Italy's Latest Record Debt Load: Bigger, Faster, More

13 August, 2012

Italy just announced its all-time record high general government debt load at EUR 1.973 trillion. What is perhaps most stunning, given all the talk of austerity, cutting back, reforms, and change is that the size of this debt is growing at an ever-increasing pace that is simply stunning. Pre-Euro (1999), Italy's debt was growing at a rate of just less than EUR 2 billion per month; in the eight years from then until the crisis in 2008, Italy's pace of debt growth (fostered we are sure by the convergent cheapness of funding and their immutable belief in invincibility) almost perfectly doubled to EUR 3.8bn per month.
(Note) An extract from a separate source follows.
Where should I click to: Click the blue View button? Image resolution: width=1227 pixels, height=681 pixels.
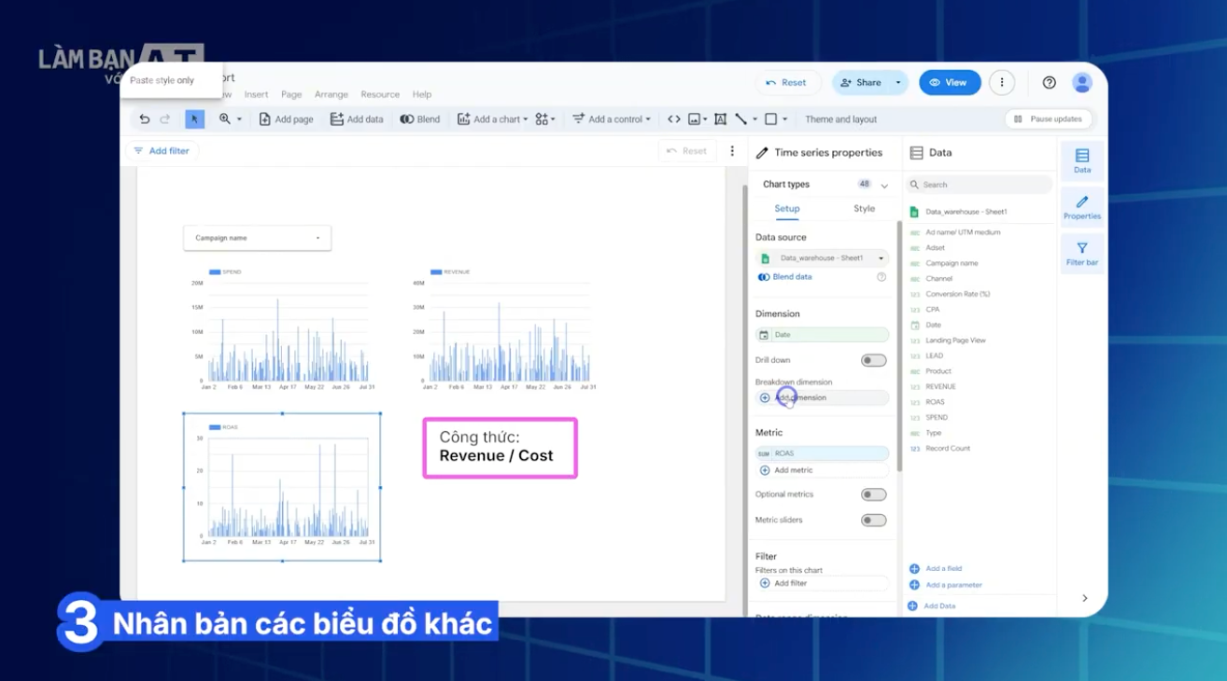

Since 2008, and the onset of excess Keynesian ridicule we assume, Italy's debt load has grown at a stunning pace of EUR 6.4 billion per month and perhaps most incredible; however,the last nine-months (since the peak 'peak' of the crisis in September of last year) has seen the pace of debt-load growth surge to EUR 9.5 billion per monthSustainable levels of exponential debt growth - sure!

Italy's General Government Debt Load...

Chart: Bloomberg

Greek GDP shrinks 6.2 percent in quarter


UPI,
13 August, 2012

Greece's economy contracted 6.2 percent in the second quarter compared to a year earlier, the Hellenic Statistical Authority said Monday.

The independent data office said the sharp contraction was slightly less agonizing than the first quarter annual rate of retreat of 6.5 percent.

Still, data points to a long-term recession that is, arguably, a depression, The New York Times reported Monday.

As of May, the unemployment rate reached 23.1 percent, up from 22.6 percent in April.

The country, meanwhile, has seen negative growth in its economy since 2008. The economy is 18 percent smaller than it was at the time Lehman Brothers bank failed -- that failure an international symbol of the almost global financial meltdown.

Now tied to a $160 billion international lifeline for the Greek government, Prime Minister Antonis Samaras is proposing further spending cuts to meet the demands of the so-called troika, the European Central Bank, European Commission and International Monetary Fund, which is demanding budget discipline as terms for the loans.

In March, the government said it would trim the government deficit to 7.3 percent of the gross domestic product in 2012 and to 4.6 percent in 2013.

Some economists fear the repeated spending cuts have created a vicious downward spiral, as government support for the economy is in retreat, which creates a smaller economy that prompts less in tax revenues.

Economist Sarah Hewin at the Standard Chartered Bank in London said the second quarter was especially bumpy with two parliamentary elections required to form a new coalition government.

She also said the tourism industry was in better shape than previously thought, providing hope to some Greek businesses.